§ What to do
Return every line of the listing below that contains the word "gray".

# # # #

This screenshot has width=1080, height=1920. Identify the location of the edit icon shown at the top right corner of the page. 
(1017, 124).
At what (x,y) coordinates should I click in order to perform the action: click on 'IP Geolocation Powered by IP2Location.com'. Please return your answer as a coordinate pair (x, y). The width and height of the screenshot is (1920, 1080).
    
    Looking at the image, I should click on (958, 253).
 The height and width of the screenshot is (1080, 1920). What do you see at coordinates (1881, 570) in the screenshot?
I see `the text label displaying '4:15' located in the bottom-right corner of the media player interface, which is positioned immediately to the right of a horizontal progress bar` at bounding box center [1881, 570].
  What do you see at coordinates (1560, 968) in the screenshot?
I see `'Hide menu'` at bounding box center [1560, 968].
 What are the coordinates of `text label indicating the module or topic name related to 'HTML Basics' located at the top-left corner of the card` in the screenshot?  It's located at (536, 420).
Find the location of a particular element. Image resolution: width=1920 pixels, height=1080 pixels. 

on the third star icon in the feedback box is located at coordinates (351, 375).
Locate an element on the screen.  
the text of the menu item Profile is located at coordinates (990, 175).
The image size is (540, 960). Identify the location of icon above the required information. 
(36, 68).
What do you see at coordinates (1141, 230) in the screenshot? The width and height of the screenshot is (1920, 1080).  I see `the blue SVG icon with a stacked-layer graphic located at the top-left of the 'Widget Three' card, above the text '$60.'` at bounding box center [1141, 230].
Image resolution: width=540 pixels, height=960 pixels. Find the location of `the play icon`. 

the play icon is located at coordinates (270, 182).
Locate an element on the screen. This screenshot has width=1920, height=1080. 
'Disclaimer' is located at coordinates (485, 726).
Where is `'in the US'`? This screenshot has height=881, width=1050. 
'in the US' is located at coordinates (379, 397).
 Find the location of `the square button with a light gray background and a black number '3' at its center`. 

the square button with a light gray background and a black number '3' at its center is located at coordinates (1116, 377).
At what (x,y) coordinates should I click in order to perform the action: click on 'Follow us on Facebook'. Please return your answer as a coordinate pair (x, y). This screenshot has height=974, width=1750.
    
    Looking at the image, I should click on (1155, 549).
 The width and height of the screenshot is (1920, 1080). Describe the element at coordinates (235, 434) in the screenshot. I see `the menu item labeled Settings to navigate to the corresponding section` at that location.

# # # #

§ Task response
 Find the location of `the square button with a light gray background and a black number '3' at its center`. 
the square button with a light gray background and a black number '3' at its center is located at coordinates (1116, 377).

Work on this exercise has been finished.